Source excerpt =>

══════════════════════════════

Thursday, November 18, 2010

"Twilight. It's Better" Harry Potter & The Deathly Hallows review

I have only just recently, and by just recently I mean last night, caught up with the Harry Potter films. I stopped reading them when number 5 came out. I can't really remember why, I just remember my parents getting the book for me opening day and I sat down, read it and then I just didn't care as much as I did when the fifth one came out. But when the 7th rolled around I spoiled the crap out of that at High School the Monday after the book came out. Who dies when, how they die, important plot points, I had them all and I was ready to let fire to the slightly pale bastards who had crawled out for the morning just to say "Oh, I've read it twice" or "Oh I totally can't believe she did that" or "I read it in 4 hours", it was as if reading the book had turned into a big dick measuring contest, and now the film is out, I'm sure this morning on Facebook, many people were flounded with status updates at 2:30 or 3 in the morning with, ZOMG HP7P1 DA BEST ONE EVER, well I'm here to not spoil the film for you in any way or to tell you it's DA BEST ONE EVER, I'm here to say, it was pretty good.
How the world has changed since the Harry Potter films and books were released unto the world. I remember seeing the first two at least 3 time, enjoying my chocolate frogs and jelly beans with every screening, I stopped watching them in the theatre after 2 and would start catching them on TV, enjoying them and regretting not sharing the film experience. However, this time all of my friends were busy and bailed, except one, so my snide comments and loud chewing were left to only one pair of available ears.
So where to actually begin with the film? Well, it kinda continues where we last left Harry Potter, quite content with his life, his best friends in love, his mentor and godfather dead and his life still in a bit of turmoil. We see Harry's close and only friends come to his aide as his guardians evacuate the house post-haste and the acting from Harry and his close friends is pretty impeccable. I thought with the removal of Albus and Sirius, the pool of talent would be slimmed down a tad, but I forgot we steal had the God that walks among men, Alan Rickman and of course, Ralph Fiennes, both being proverbial badasses every minute they're on screen.
That's Mr. Bad Ass, to you...

══════════════════════════════

Dataset extract =>

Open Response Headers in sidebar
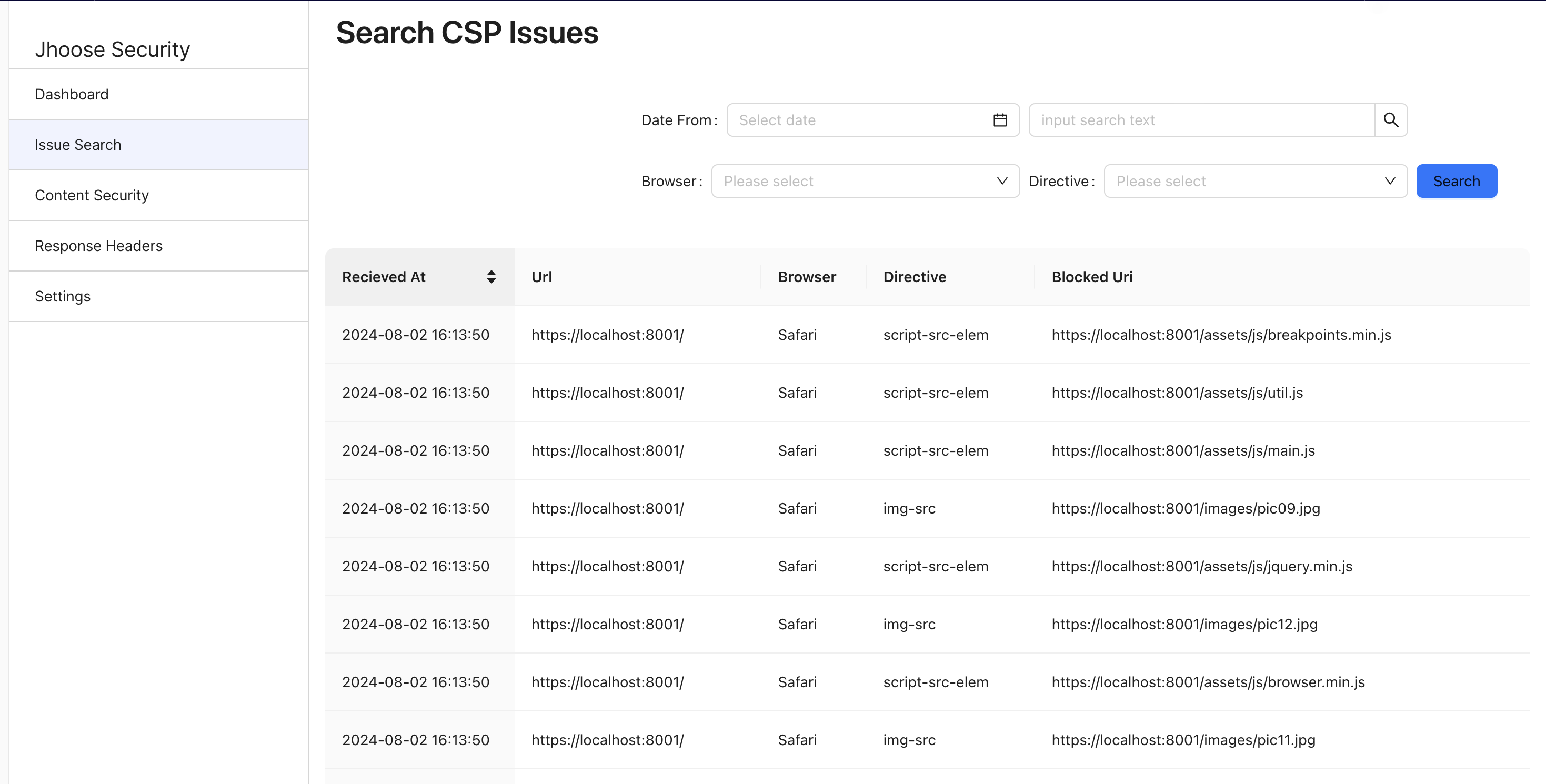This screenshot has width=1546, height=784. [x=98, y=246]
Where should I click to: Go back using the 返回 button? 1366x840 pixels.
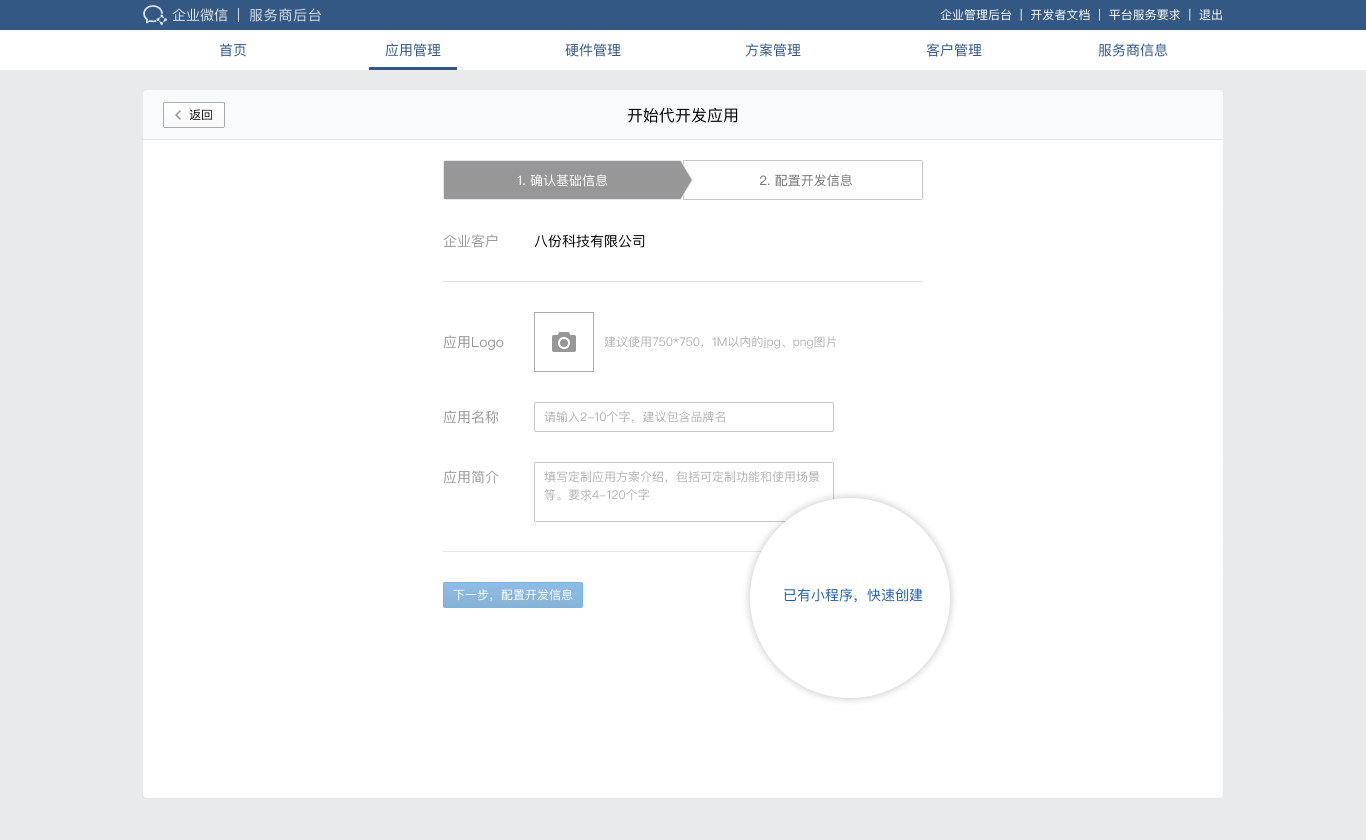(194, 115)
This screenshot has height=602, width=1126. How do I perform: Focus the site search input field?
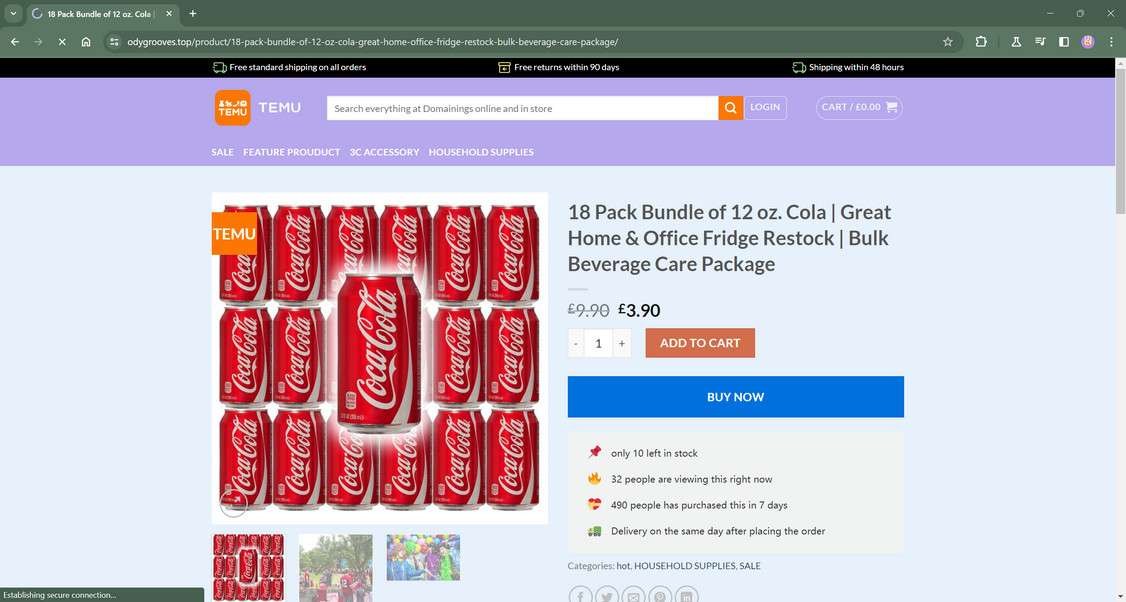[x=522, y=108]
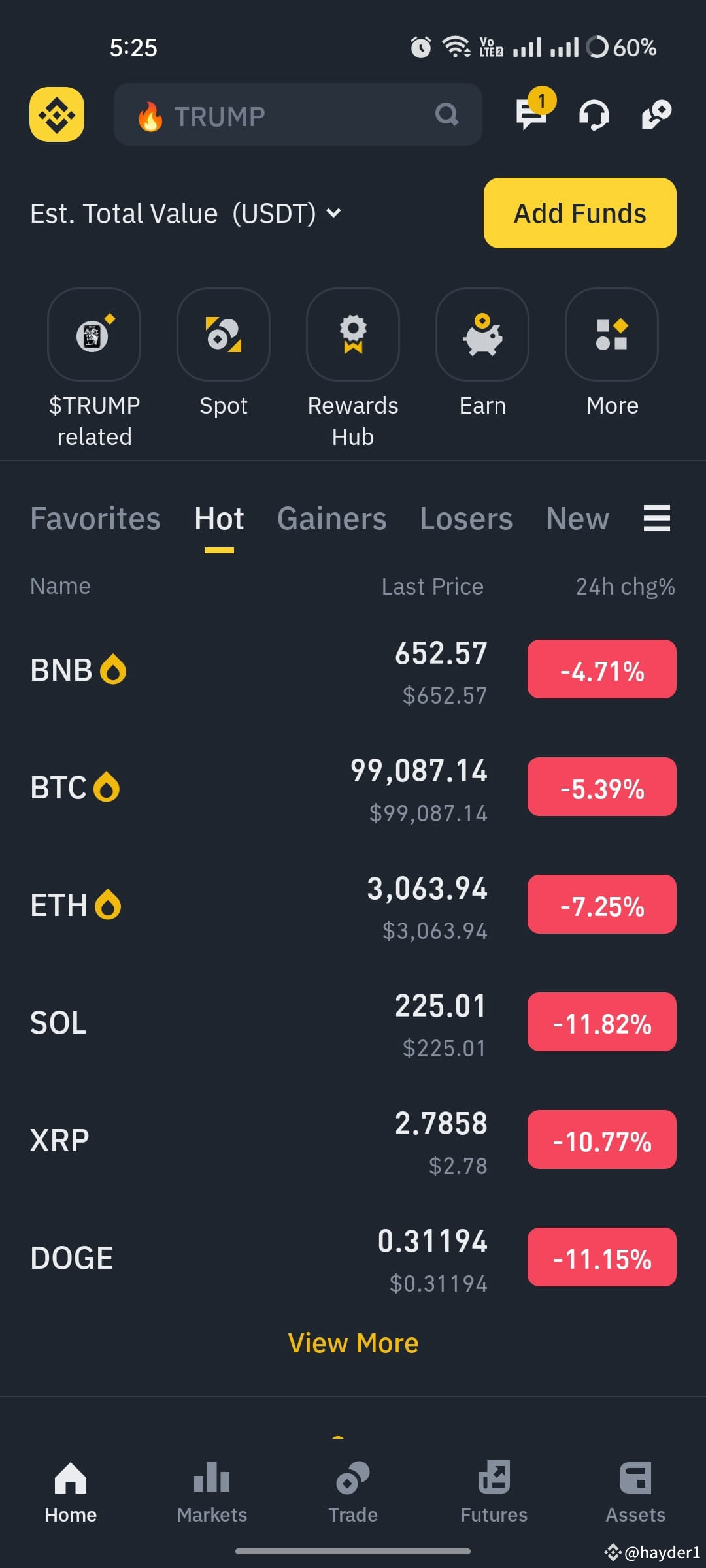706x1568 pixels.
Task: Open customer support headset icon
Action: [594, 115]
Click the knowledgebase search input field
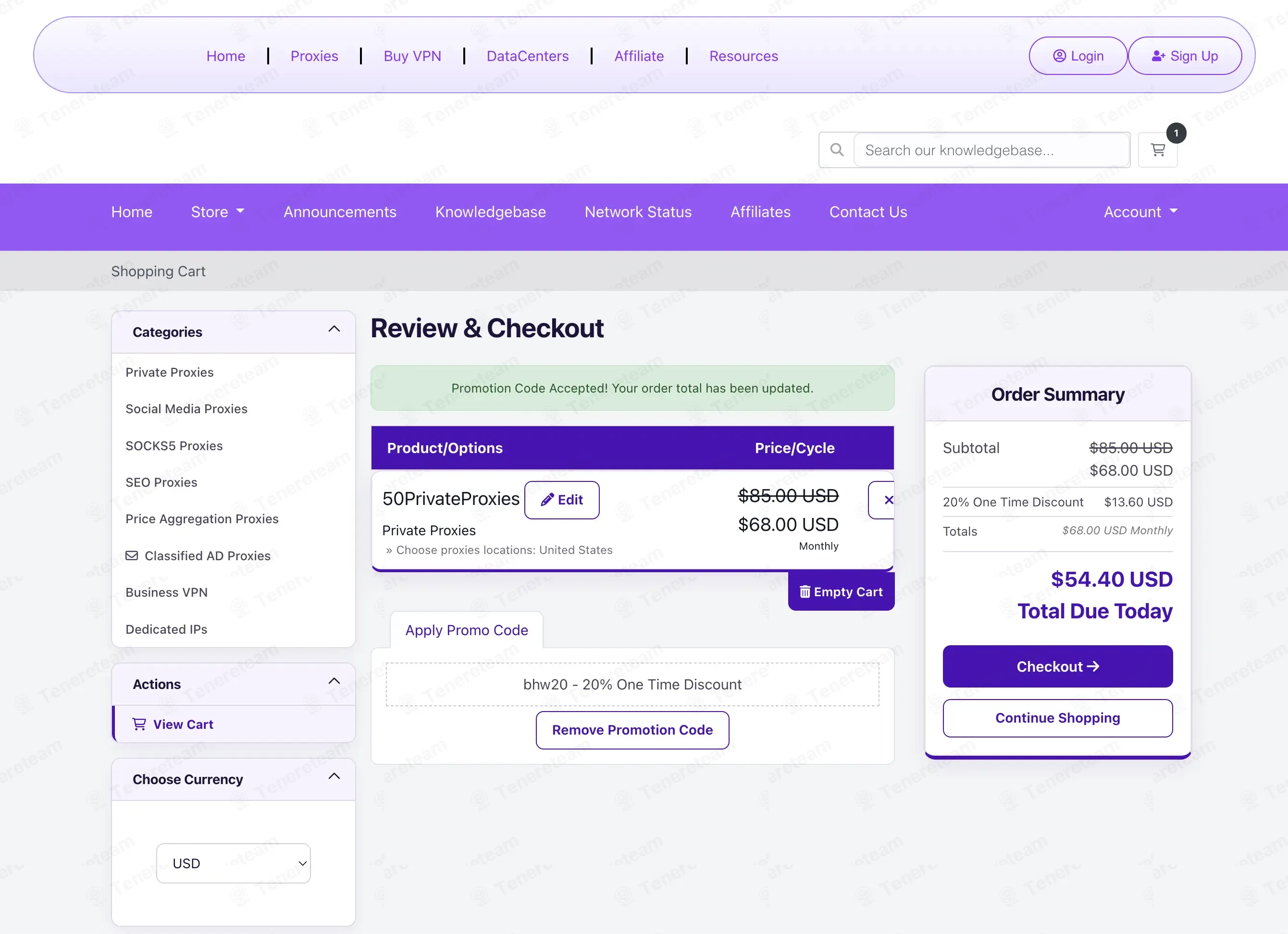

══════════════════════════════

Task list =>
(A) In the Harry Potter review, repeat word for word the passage that begins at "How the world" and stops after "of available ears.".
(B) In the Harry Potter review, which two actors does the writer praise as badasses every minute they're on screen?
(C) Pick up the Harry Potter review after its last line and carry it on in the same voice.

Task-by-task answers =>
(A)
How the world has changed since the Harry Potter films and books were released unto the world. I remember seeing the first two at least 3 time, enjoying my chocolate frogs and jelly beans with every screening, I stopped watching them in the theatre after 2 and would start catching them on TV, enjoying them and regretting not sharing the film experience. However, this time all of my friends were busy and bailed, except one, so my snide comments and loud chewing were left to only one pair of available ears.

(B) Alan Rickman and Ralph Fiennes.

(C)
Emma, Daniel and Rupert all make great strides in their acting in this. Instead of being in their ususal romantic or mood swinging, their emotions are played with when toying with each other, whether they wish to provoke sorrow, compassion or caring. It comes through very clearly but at times it feels as if Emma Watson was given very little direction. At some points she's stumbling over lines or herself and unless she's directly interacting with her friends, she seems out of her depths. It must have something to do with that feminine spell that was cast on her some time around the 5th film that turned her fairly strong and intelligent character into a tiny bit of a clumsy oaf. Not to say she's terrible, just severely underused and often looking bored unless she has to be sad or worried or in the dark about a situation
A Chicken Parmigiana?
Speaking of in the dark, the entire film looks like someone has spilt ink over most of the print, however, the colours shine and shine brightly when necessary. Every scene in the film has a specified tone and imagery which helps tell the story rather than push it along. The opening sequence of the cold suburban colours of Privet Drive and the streets of London are shown in a deep comforting blue or a bright white. The contrast of the incredibly dark scenes featuring the Axis of Evil and the main cast/good guys, helps create this tension between who is good and bad and the transitions they go through, all converging on a beautifully dark but eventually bright sequence to close the film.
I want to hug the cinematographer and location scout for the film. It looks impeccable in so many sequences. The main trinity are often just walking around or camping in the hillside or being transported off to beautiful lush sequences of forest or on atop mountains or in a quaint snowy area, which I was informed all shot in Scotland and around Wales. The majestic nature of the swooping shots and vast landscapes really shows how alone the 3 (and during an entire act, 2) really are in this world of magic.
The actual Ministry of Magic in the film is expanded on since The Order of The Phoenix. The character of the Thatcher-esque Umbridge is back, whom I thought was taken off by Centuars in the fifth film and gang-stomped to death for her vile nature. Her introduction of the new education system and trials, similar to her actions within Hogwarts in film/book 5, has been stepped up to this film to a Nazi propaganda state which there would be no way the Ministry would truly recover, not to mention Voldemort's rise to power in a dictator fashion similar to that of Hitler or Mussolini. It's fantastic to see all the real world examples and portrayals of mudbloods, half bloods and 'the pure', to have a realistic and relatable context, however, it isn't exactly subtle.
Having not really read the 7th novel, I do hope Umbridge is killed severely, much like Luna Lovegood, the most wasted bit of ink and screen time in film history. Other than providing her father to be a McGuffin for some of the film, I have hated Luna the second she stepped on screen in the series and uttered, "Oh Fuck Off" at any point during which she uttered a word, was on screen, moved an inch or made a face.
Oh Fuck Off
Whilst the maturity is lacking in Ms. Lovegood's acting, face and matter, the maturity of the actors shows, not only in their faces and acting, but in their characters. A particularly gruesome sequence and another slightly graphic (for a different reason) part, provides some of the more interesting scenes in the movie and the director does not shy away from the inner turmoil and danger which comes from being on the run and hunted in the magic kingdom; by the ministry and by yourself.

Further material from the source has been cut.